[Stored records]
Start of Block

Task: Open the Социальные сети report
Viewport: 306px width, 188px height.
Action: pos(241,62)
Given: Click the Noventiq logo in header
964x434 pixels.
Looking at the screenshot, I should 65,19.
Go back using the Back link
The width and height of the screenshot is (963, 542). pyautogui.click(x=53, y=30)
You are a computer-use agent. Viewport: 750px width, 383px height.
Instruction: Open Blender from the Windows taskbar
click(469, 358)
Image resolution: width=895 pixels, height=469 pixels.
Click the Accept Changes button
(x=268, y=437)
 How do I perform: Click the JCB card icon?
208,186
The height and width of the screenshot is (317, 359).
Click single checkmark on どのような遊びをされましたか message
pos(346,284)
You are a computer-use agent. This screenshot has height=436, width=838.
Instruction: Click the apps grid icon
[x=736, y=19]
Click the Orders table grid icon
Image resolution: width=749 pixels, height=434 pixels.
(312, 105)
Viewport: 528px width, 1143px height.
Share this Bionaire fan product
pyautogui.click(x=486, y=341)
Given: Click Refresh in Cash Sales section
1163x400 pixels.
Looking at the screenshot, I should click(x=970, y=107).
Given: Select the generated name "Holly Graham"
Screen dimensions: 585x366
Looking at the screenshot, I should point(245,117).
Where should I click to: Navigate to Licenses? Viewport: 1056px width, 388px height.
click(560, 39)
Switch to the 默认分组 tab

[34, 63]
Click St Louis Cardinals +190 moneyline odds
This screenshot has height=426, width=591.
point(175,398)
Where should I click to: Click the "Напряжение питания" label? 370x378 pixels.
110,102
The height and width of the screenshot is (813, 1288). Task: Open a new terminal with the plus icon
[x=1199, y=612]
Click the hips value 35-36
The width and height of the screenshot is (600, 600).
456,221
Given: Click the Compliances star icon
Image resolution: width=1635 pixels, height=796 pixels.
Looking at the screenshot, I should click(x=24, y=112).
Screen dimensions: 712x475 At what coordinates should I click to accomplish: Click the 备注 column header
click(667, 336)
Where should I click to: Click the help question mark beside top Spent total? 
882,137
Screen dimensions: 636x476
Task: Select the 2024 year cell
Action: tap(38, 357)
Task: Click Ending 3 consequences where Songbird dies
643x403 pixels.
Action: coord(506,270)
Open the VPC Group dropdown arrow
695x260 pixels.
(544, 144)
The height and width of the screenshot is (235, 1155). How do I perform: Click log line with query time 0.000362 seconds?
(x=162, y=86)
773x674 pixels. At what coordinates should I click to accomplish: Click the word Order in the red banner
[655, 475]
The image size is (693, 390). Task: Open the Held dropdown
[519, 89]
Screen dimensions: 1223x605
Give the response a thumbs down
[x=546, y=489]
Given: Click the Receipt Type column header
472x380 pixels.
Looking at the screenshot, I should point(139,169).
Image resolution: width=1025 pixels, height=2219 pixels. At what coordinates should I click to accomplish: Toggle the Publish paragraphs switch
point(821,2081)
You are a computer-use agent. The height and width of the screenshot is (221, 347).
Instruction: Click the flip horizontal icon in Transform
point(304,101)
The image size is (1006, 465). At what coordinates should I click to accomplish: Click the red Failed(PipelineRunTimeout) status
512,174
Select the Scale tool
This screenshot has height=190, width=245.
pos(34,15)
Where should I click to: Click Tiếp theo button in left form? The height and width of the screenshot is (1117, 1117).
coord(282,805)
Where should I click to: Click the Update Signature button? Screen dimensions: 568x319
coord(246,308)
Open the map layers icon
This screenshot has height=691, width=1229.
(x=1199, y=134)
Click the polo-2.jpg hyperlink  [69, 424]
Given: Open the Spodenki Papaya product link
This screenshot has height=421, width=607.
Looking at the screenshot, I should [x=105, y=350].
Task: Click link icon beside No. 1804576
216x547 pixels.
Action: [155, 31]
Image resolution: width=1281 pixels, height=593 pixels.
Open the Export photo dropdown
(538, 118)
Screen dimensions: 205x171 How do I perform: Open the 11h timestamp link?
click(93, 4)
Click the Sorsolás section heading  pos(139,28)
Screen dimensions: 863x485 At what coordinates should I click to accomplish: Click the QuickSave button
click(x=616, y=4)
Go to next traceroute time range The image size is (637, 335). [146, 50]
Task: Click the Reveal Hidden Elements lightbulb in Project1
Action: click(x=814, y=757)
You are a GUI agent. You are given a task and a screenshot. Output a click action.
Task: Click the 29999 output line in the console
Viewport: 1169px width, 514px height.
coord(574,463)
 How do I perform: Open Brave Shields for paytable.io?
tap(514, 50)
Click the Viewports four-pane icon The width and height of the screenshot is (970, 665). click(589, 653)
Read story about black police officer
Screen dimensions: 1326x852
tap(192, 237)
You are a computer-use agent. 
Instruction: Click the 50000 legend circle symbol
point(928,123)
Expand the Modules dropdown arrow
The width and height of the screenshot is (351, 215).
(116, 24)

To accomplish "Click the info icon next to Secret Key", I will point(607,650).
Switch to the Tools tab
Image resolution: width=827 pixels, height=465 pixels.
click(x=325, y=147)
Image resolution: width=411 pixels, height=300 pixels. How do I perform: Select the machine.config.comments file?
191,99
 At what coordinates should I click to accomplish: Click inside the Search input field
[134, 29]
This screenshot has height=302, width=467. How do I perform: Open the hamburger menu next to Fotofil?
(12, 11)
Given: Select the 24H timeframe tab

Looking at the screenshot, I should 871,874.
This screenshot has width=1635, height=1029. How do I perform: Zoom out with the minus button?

End of Block

Among the lines of the data, find every one that holds "agent" and copy it.

* ANSWER TO THE PROBLEM *
You are a computer-use agent. Viewport: 750px width, 383px height.
You are a computer-use agent. This screenshot has height=436, width=838.
You are a computer-use agent. The height and width of the screenshot is (221, 347).
You are a GUI agent. You are given a task and a screenshot. Output a click action.
You are a computer-use agent. 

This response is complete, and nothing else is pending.